Crews have worked for more than a week to contain a massive wildfire that has torched more than a thousand square miles and killed one person and thousands of head of livestock in northwestern parts of Oklahoma. State budget cuts mean Oklahoma increasingly depends on other states to fight its largest and most dangerous wildfires.
A week after the fire started, state forestry director George Geissler oversaw the state’s response at a makeshift operations center at the Woodward County Fairgrounds.
“It’s got multiple fires, it’s got multiple communities and has all these different fire departments and jurisdictions going in and has hundreds of people on it,” he said. “That’s a complex situation to deal with.”
The first responders were volunteer firefighters, rural fire departments and a small contingent of expert wildfire teams from Oklahoma Forestry Services. But a few minutes after our interview, Geissler turned over control to a team from Louisiana.
“A team like this comes in with almost 60 members immediately,” he says. “And for us that would be almost half of our agency — we just don’t have the number of personnel to pull this off.”
The ranks of Oklahoma’s wildfire response unit have thinned, state human resources data and interviews with agency officials show. The firefighting force itself is down 15 percent in recent years, and Geissler has been unable to replace those experts due to budget cuts from state legislators and a smaller pool of revenue drained by low oil prices and tax cuts.
The Forest Service’s umbrella agency, Oklahoma Department of Agriculture Food and Forestry, took an 11 percent cut last year, and state funding dropped to $20.3 million from $29.2 million — about one-third — between 2008 and 2016, state budget data show.
Geissler says relying on out-of-state fire crews to fight Oklahoma wildfires can be more expensive, and a lot less effective.

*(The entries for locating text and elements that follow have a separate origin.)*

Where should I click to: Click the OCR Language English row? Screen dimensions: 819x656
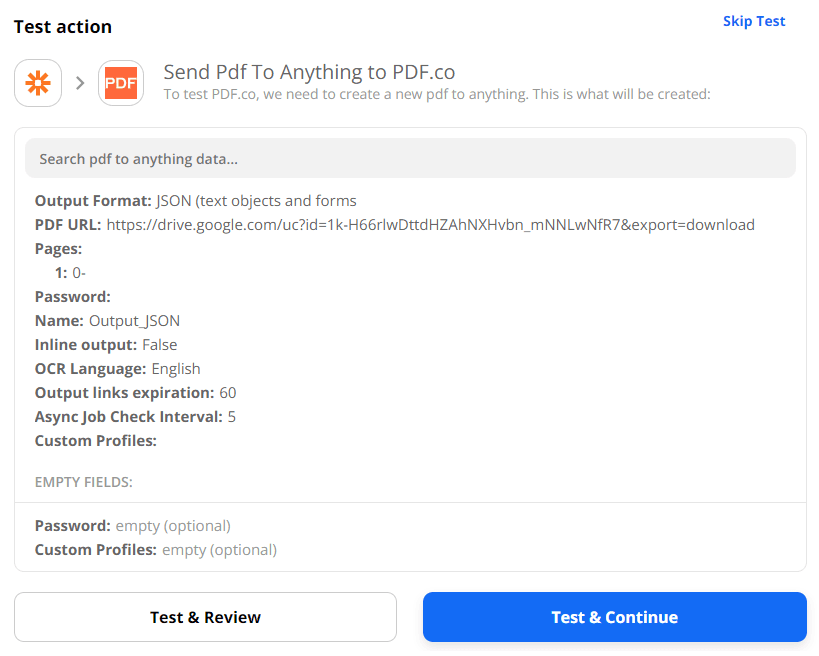[x=118, y=368]
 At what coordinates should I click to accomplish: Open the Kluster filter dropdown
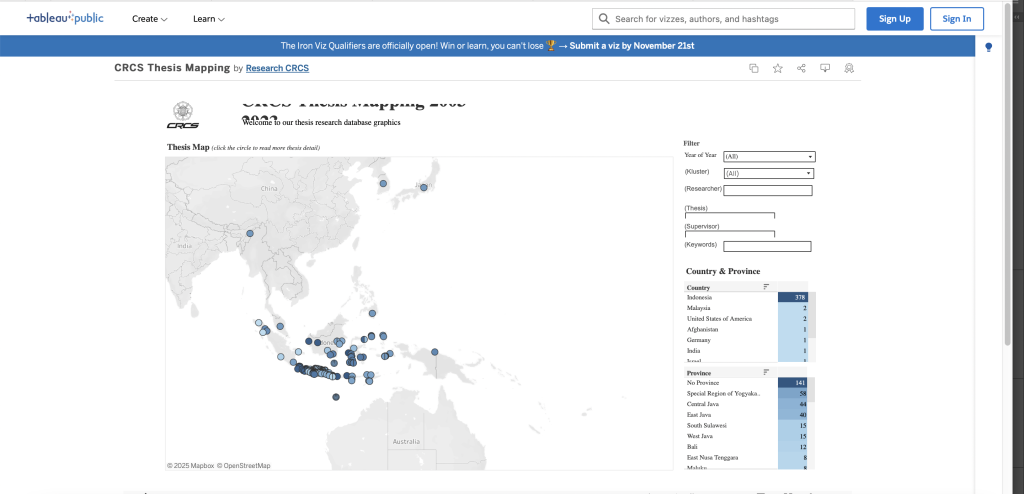(x=768, y=173)
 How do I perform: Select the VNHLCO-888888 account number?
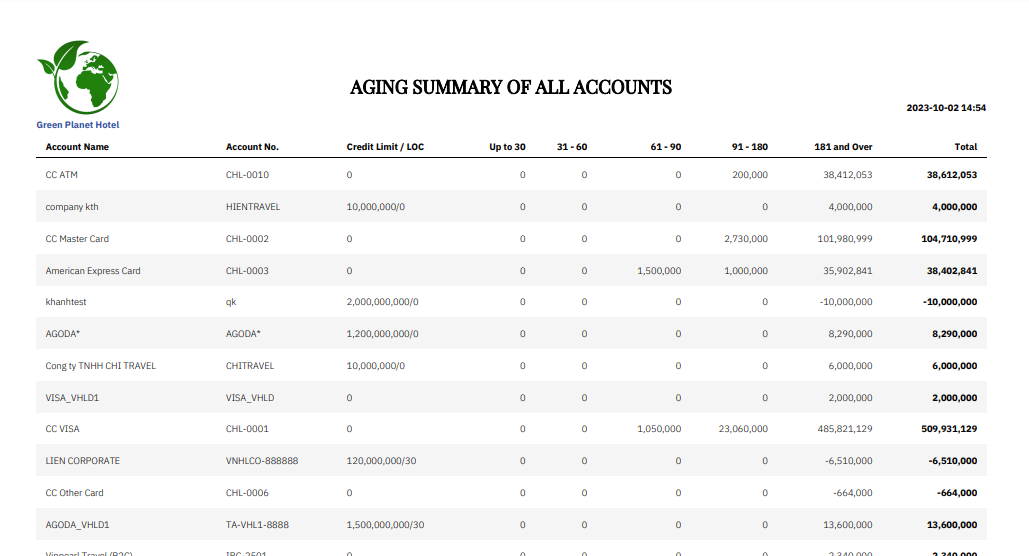(x=262, y=461)
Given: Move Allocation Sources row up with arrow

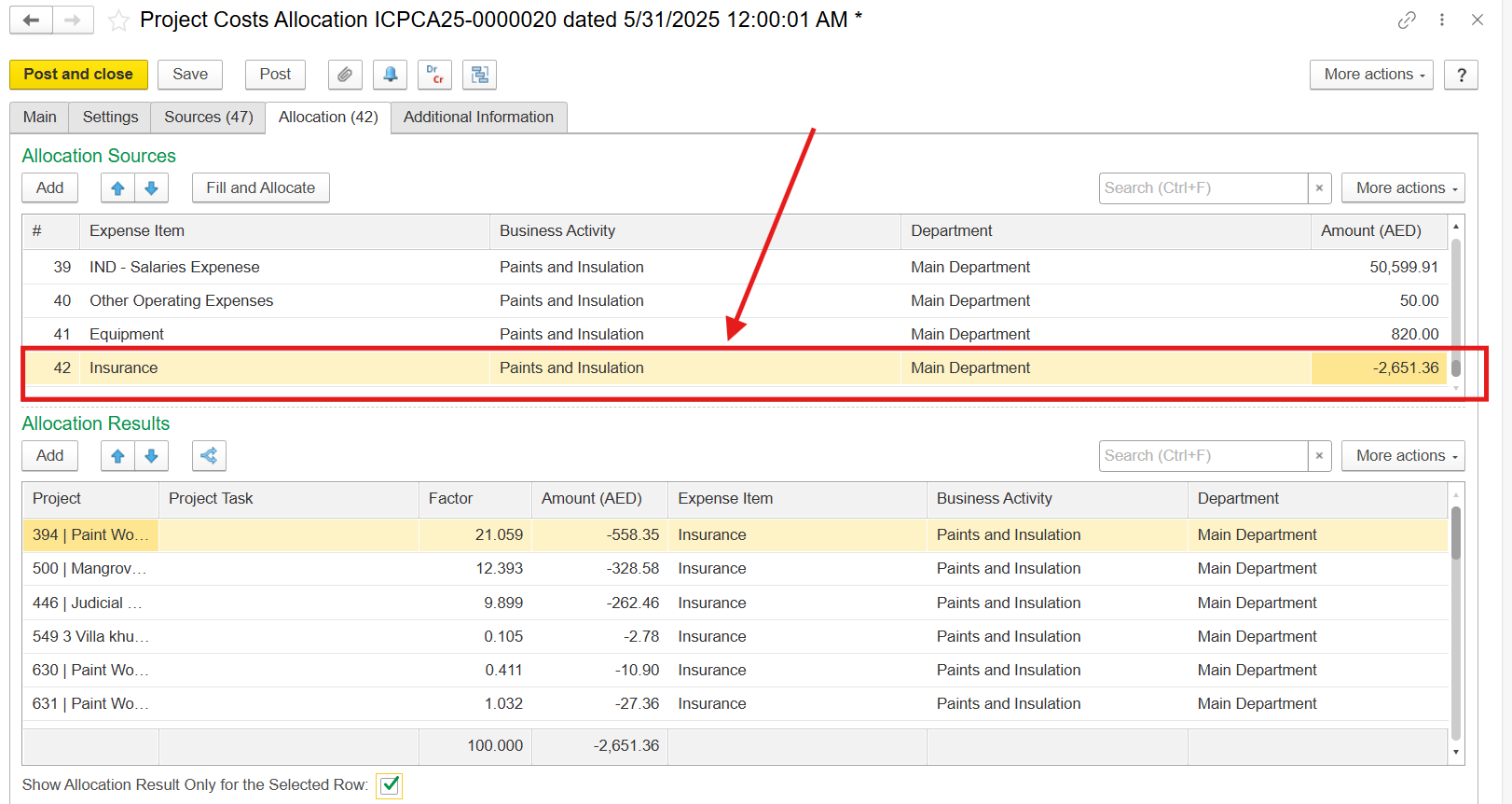Looking at the screenshot, I should (117, 188).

One reason is that contract firefighters aren’t on-call to be staged if severe fire conditions are forecasted, and are only brought in after a big fire breaks out.
It took several days for contract firefighters to assemble and arrive to fight the March 2017 wildfire — known as the Northwest Complex Fire — which was 83 percent contained by March 16, according to a forestry service update. The state has to pay those teams, and spend money feeding and housing them, Geissler says.
“The other thing that you lose is the stuff that all of our firefighters do when they’re not fighting fires, which is work with the fire departments on training,” Geissler says.
Rapid growth, rising risk
Guthrie Fire Chief Eric Harlow runs a city fire department, but his crew fights a lot of wildfires throughout Logan County, which has a hazardous combination of grasslands and populated neighborhoods.
“We refer to it as the wildland-urban interface,” he says. “It’s where those previously unpopulated and wild areas are now seeing rapid growth in the number of homes and housing additions.”
The Guthrie Fire Department relies on Oklahoma Forestry Services to help it fight wildfires, but the agency also provides specialized training so city fire crews like this can better fight wildfires on their own. Harlow said the state’s expertise on fire behavior, terrain and tactics is unmatched in Oklahoma.
“That knowledge … is critical because it’s not training that we normally get,” Harlow says.
John Yoder, an economist at Washington State University and expert on the economics of wildfire management, says wildfires have proven perennially vexing for local, state and federal officials.
“We either invest in reducing risk before fires happen, or we make decisions about how to fight them once fires start,” he says.
Yoder says that balance is different for every state’s particular environment or budget situation. He says money spent on training, prevention and preparation like Oklahoma Forestry Services’ programs, is only effective if it’s spent before a bad fire season.
George Geissler, the state forestry director, says that can be a tough sell for state lawmakers and budget writers because such “fires don’t happen all the time.”
“We can go and get rainy periods where, for a year, you don’t have a big fire,” he says.
Those rainy periods often nourish grass, trees and vegetation that become fuel for future wildfires — that’s a major reason the current fire in northwestern Oklahoma and southern Kansas is so large. But fewer wildfires in those wet years, can mean the danger isn’t on the minds of legislators when they’re setting state funding priorities.
“It’s just a really tough conversation,” Geissler says. “It’s easy to forget.”